The True Cost of Turnover in Life Science
Deb Briffa explores why losing skilled Life Science talent could hurt more than your bottom line.
By Deb Briffa, Vice President, Global Client Lead, KellyOCG
The cost of turnover is a key metric for talent professionals. Many HR, procurement, and talent leaders know down to the dollar how much it costs to lose and replace a key role. LinkedIn reports that the cost of replacing a technical or leader-level employee can be as much as 250% of their annual salary. But in many industries, and particularly in Life Science, this cost extends well beyond the financial. A high rate of attrition can send waves throughout an organization, leading to significant knowledge and skills gaps alongside a wider sense of disharmony in your talent pool. This is a problem that is being felt across the Life Science community. A 2016 Compensation Force survey measured turnover in healthcare at 19.9%, second only to the hospitality industry.
I take a closer look at the true cost of turnover in Life Science, below.
Loss of Productivity
The costs of finding and training a researcher or lab technician may be significant, but are you measuring the costs associated with loss of productivity caused by a gap in your workforce? Project delays and failure to keep up with customer demand all incur a cost that can, in some cases, be traced back to turnover. Failure to put the right people in the right place may stop you from achieving your business goals.
Loss of Hard to Find Skills
Many Life Science organizations rely on a range of highly specialized skill sets. For some of these skill sets, the talent pool is also bunched inside a small geographical area. Finding skilled Life Science talent can be incredibly difficult and the scarcity of some skills means people can be costly to replace. The loss of internal skills can also mean you are less effective and less knowledgeable as an organization, inhibiting innovation and discovery.
Morale is a difficult thing to measure, but there is no question that a high turnover rate makes the wider workforce uneasy.
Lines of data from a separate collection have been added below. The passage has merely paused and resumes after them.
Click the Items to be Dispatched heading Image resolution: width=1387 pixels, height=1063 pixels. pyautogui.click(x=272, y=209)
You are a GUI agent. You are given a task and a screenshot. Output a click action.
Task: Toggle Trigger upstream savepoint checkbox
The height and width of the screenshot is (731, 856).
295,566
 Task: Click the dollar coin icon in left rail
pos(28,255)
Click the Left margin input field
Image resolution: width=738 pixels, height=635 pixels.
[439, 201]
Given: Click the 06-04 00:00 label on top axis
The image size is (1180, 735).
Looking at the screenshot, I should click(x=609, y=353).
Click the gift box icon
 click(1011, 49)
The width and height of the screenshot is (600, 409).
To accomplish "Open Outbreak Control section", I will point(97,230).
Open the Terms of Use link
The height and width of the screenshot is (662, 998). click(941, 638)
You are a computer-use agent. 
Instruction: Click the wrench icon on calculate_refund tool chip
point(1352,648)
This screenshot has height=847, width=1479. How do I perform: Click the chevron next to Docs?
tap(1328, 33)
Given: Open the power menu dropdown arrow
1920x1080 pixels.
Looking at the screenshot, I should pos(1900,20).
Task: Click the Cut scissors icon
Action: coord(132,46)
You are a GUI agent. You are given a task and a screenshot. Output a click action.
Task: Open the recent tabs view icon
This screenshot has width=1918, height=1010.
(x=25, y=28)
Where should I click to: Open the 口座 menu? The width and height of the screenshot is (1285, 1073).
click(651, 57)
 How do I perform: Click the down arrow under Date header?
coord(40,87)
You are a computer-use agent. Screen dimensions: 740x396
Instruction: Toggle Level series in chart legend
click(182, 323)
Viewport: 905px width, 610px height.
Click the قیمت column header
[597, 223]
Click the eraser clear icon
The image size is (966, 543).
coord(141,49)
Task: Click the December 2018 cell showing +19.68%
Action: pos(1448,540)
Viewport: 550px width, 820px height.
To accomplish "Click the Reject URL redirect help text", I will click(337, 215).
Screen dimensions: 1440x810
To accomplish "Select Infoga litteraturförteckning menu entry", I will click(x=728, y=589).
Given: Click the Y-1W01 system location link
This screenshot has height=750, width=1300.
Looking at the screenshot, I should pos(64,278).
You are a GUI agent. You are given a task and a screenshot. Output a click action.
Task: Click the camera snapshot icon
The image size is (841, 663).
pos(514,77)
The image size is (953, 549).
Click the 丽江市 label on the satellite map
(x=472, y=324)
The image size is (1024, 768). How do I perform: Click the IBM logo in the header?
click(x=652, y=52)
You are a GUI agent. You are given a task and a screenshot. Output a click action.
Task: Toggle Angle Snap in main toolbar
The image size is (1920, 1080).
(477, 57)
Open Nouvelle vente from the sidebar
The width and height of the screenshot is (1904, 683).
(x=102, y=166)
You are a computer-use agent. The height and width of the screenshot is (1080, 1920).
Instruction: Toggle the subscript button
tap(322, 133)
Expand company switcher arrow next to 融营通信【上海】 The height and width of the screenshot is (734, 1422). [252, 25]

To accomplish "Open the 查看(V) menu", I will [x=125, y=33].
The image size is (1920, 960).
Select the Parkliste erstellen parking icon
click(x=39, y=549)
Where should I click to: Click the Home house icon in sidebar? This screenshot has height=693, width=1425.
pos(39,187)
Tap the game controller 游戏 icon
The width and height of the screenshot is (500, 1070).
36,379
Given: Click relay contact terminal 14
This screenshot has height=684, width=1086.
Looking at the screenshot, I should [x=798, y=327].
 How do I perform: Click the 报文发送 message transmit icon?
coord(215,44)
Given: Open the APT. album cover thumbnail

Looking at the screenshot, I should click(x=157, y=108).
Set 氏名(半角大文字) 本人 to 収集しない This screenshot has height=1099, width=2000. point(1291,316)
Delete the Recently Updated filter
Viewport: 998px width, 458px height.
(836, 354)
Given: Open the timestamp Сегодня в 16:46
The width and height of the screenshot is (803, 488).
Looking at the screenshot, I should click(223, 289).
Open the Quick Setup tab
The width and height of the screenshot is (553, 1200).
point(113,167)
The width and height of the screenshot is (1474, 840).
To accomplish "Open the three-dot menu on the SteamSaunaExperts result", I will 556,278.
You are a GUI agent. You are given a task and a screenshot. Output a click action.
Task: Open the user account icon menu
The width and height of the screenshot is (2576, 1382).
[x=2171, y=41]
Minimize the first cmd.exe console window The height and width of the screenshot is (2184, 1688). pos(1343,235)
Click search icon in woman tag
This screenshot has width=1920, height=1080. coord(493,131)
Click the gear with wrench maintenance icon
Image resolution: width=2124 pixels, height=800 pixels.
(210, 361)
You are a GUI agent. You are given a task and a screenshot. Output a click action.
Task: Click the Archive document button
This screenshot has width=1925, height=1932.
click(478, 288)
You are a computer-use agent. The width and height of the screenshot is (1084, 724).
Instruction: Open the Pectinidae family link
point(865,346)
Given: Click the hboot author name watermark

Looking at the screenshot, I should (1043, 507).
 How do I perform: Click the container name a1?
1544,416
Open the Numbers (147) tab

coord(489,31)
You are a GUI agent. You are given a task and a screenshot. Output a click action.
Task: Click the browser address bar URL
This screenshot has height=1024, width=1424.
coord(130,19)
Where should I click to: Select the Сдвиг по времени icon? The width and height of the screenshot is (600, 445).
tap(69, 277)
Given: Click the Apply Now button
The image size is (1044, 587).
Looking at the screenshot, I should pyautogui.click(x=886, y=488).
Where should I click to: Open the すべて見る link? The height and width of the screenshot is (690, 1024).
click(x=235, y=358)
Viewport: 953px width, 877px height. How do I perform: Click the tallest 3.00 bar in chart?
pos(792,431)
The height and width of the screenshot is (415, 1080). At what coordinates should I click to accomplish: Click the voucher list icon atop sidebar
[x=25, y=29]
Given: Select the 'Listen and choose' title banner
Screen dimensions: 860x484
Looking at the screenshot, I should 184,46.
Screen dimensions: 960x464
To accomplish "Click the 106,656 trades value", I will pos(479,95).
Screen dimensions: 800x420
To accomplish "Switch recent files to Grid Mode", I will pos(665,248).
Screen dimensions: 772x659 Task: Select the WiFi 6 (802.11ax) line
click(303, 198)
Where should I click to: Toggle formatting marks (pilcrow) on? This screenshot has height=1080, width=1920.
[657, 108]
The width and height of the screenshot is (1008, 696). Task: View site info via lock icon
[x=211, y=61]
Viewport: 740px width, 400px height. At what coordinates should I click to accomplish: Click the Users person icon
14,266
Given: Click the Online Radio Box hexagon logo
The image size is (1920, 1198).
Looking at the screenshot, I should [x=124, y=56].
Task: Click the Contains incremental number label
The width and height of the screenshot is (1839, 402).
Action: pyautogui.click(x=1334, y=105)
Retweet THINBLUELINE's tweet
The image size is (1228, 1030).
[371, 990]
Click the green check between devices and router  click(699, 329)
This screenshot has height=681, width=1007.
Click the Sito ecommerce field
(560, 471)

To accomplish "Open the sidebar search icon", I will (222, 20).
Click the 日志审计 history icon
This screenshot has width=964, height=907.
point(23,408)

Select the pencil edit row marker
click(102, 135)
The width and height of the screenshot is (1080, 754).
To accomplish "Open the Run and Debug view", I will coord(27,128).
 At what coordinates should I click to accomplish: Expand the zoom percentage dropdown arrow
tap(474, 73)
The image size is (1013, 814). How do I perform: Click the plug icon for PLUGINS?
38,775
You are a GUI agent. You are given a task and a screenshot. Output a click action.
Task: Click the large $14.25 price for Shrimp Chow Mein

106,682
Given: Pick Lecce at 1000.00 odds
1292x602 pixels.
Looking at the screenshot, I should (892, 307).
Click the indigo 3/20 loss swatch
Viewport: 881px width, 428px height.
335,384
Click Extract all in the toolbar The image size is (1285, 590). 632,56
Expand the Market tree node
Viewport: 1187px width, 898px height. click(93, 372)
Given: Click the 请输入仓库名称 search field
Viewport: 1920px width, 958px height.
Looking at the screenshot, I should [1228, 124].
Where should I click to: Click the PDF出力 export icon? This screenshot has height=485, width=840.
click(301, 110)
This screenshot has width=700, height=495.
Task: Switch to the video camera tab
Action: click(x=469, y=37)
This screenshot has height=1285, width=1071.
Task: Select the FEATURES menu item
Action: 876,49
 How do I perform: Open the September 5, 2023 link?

This can become a destructive cycle, where the number of people leaving a Life Science organization directly fuels the number of workers who begin to look elsewhere. It can be a difficult habit to break and by the time you have noticed there is a problem, it may be too late to stop a rising exit rate.
Reducing Avoidable Turnover
It’s impossible to keep all of the people all of the time, but you can take steps to become a more attractive home for skilled Life Sciences talent. Many Life Science employers are already turning to retention bonuses to retain key talent, and I’m seeing high levels of competition across the sector. A small difference in compensation is all it takes to drive attrition rates through the roof. I believe that Life Science organizations must take the time to truly understand the markets in which they operate and be prepared to offer a competitive remuneration package that looks at a range of benefits, including salary.
However, it’s important to tackle this complex issue with solutions that stretch beyond financial rewards. Culture is a huge contributor in the fight to retain skilled Life Science talent and channeling resources to carefully review and refine your employer branding and employer value proposition can help to make your organization a most-wanted employer in the sector. It’s time to leave the traditional ‘all talent wants to work for us’ worldview behind. It simply doesn’t work in a competitive market, leading to poor retention and attraction rates.
Talent turnover is an unavoidable cost of doing business. But in Life Science it is crucial that organizations put their energy into keeping that turnover at acceptable levels. The loss of skilled talent could be the difference between becoming a market leader or falling behind the competition.